Complete an uncertain future with full risk potential is on the horizon and banks with the best human resource have to face the future by entertaining the opportunities with the best tools of risk management.
It is essential to keep in mind the minutes of MPC which were circulated on August 6, 2020, titled with the communication “Monetary Policy Statement, 2020-21 Resolution of the Monetary Policy Committee (MPC) August 4 to 6, 2020” which was from the following web site:
https://taxguru.in/rbi/rbi-kept-policy-repo-rate-unchanged-4-0-per-cent.html
Some of the thoughts expressed in the above communication also add value to the matter under discussion. Actual reproduction since the statistical information quoted is from RBI and I may not add my observations to them:
“Domestic financial conditions have eased substantially and systemic liquidity remains in large surplus, due to the conventional and unconventional measures by the Reserve Bank since February 2020. Cumulatively, these measures assured liquidity of the order of ₹9.57 lakh crore or 4.7 percent of GDP. Reflecting these developments, reserve money (RM) increased by 15.4 percent on a year-on-year basis (as on July 31, 2020), driven by a surge in currency demand (23.1 percent). Growth in money supply (M3), however, was contained at 12.4 percent as of July 17, 2020.
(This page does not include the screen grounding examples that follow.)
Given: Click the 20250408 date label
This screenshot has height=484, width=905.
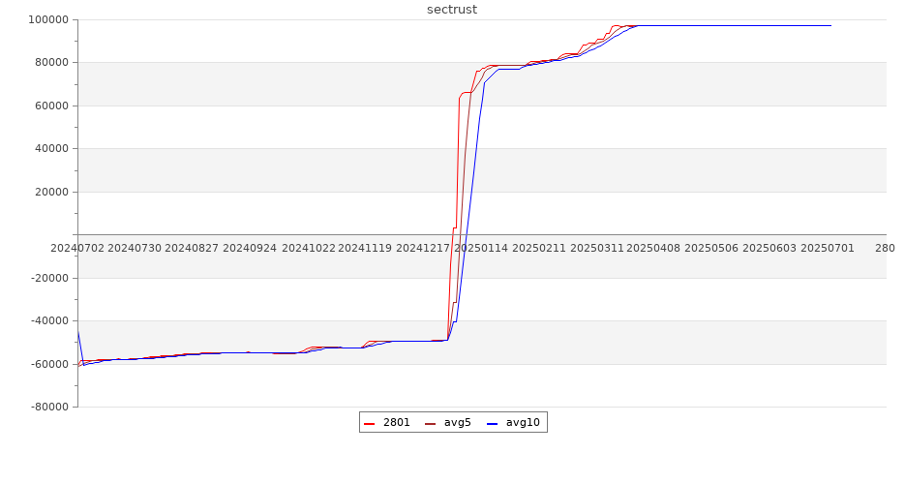Looking at the screenshot, I should coord(653,249).
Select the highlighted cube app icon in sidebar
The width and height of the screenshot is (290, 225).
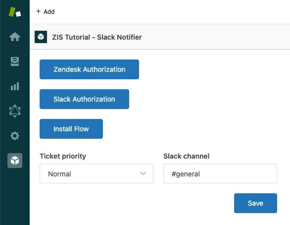pyautogui.click(x=15, y=161)
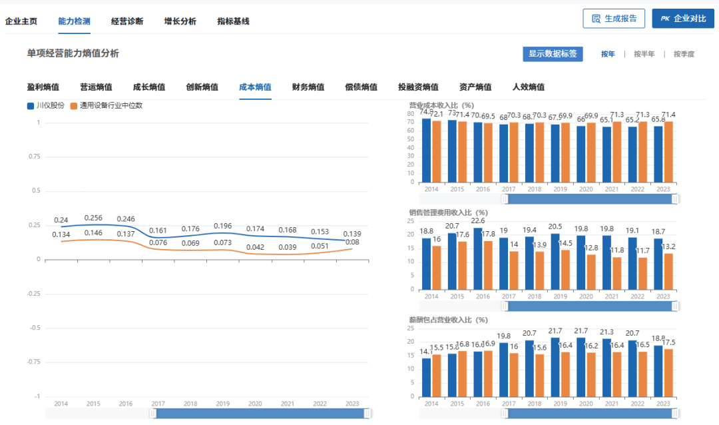
Task: Click left handle of main chart range slider
Action: tap(153, 414)
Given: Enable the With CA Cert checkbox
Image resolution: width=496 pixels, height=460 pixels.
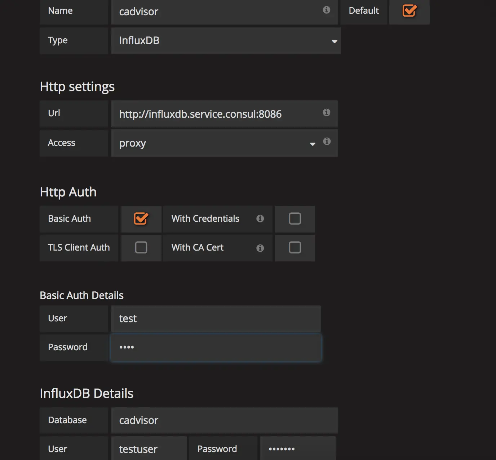Looking at the screenshot, I should click(295, 248).
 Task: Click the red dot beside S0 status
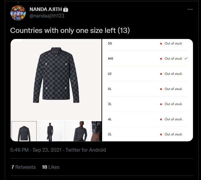point(161,44)
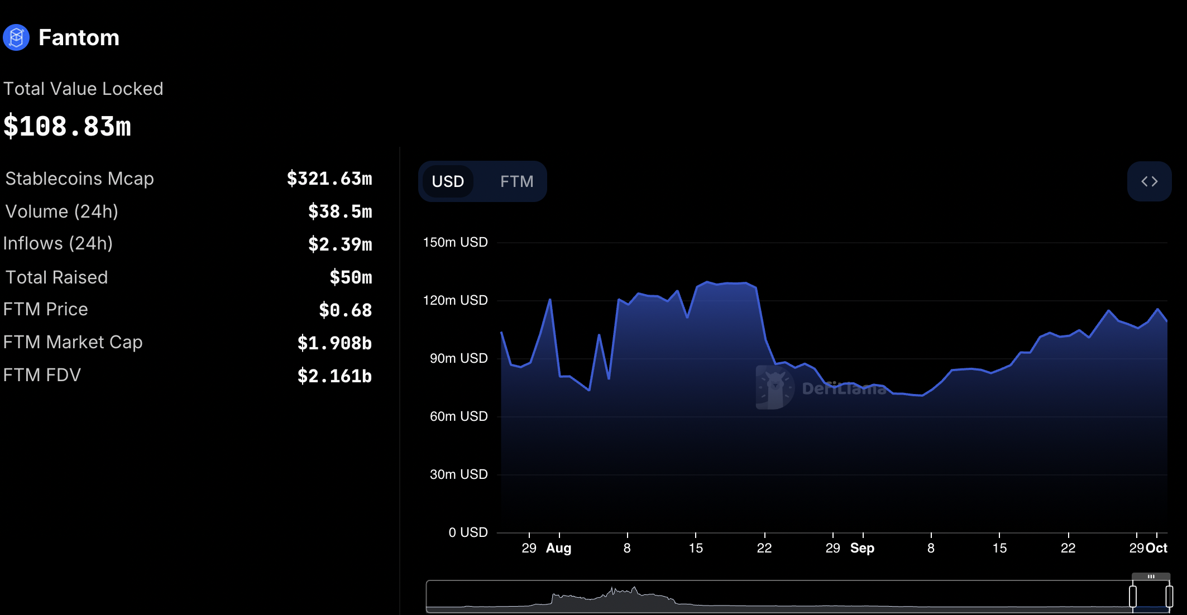
Task: Click the Fantom chain logo icon
Action: 16,38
- News on corporate bonds: The transmission to bank lending rates has improved further, with the weighted average lending rate (WALR) on fresh rupee loans declining by 91 bps during March-June 2020. The spreads of 3-year AAA rated corporate bonds over G-Secs of similar maturity declined from 276 bps on March 26, 2020 to 50 bps by end-July 2020. Even for the lowest investment grade bonds (BBB-), spreads have come down by 125 bps by end-July 2020. Lower borrowing costs have led to record primary issuance of corporate bonds of ₹2.1 lakh crore in the first quarter of 2020-21.
- Turning to the growth outlook, the recovery in the rural economy is expected to be robust, buoyed by the progress in kharif sowing. Manufacturing firms responding to the Reserve Bank’s industrial outlook survey expect domestic demand to recover gradually from Q2 and to sustain through Q1:2021-22.
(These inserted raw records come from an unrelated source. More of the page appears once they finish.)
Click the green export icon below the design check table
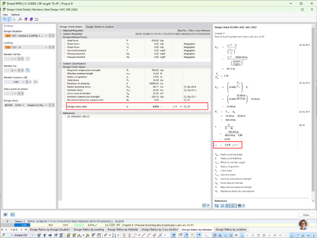 [204, 205]
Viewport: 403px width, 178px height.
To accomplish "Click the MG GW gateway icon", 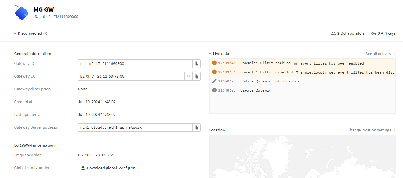I will [x=22, y=13].

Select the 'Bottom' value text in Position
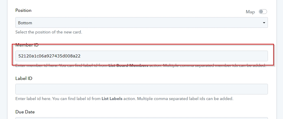[x=25, y=23]
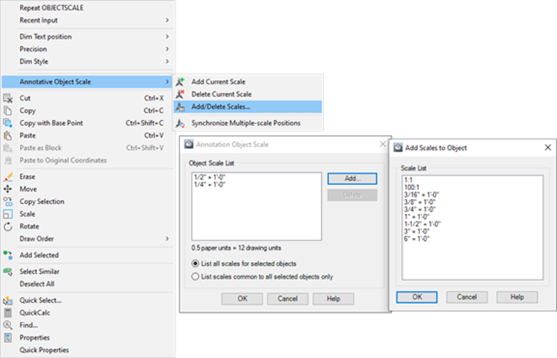
Task: Click the Rotate icon
Action: coord(8,227)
- On the other hand, consumer confidence turned more pessimistic in July relative to the preceding round of the Reserve Bank’s survey. External demand is expected to remain anemic under the weight of the global recession and contraction in global trade.
- Taking into consideration the above factors, real GDP growth in Q2-Q4 is expected to evolve along the lines noted in the May resolution. For the year 2020-21, as a whole, real GDP growth is expected to be negative. An early containment of the COVID-19 pandemic may impart an upside to the outlook. A more protracted spread of the pandemic, deviations from the forecast of a normal monsoon and global financial market volatility are the key downside risks.
The above bare facts compiled by RBI require our admiration to open up our eyes to reality and also give a sense of promise in the future, again on the basis of positive performance.
Conclusion
The bare facts of the gloomy economic picture on the basis of facts can not be wished away. But, significant growth of 3% in agriculture and pick up of goods in rural areas add positive outlook if the pandemic is settled in the near future of the next three months. FMCG has also shown substantial growth in the last 6 months.
Disclaimer: I tried to express my views based on available web sites of RBI which are purely personal as I look at the events. Neither taxguru.in nor RBI is responsible for my views. One should refer to the actual communication for clearer understanding.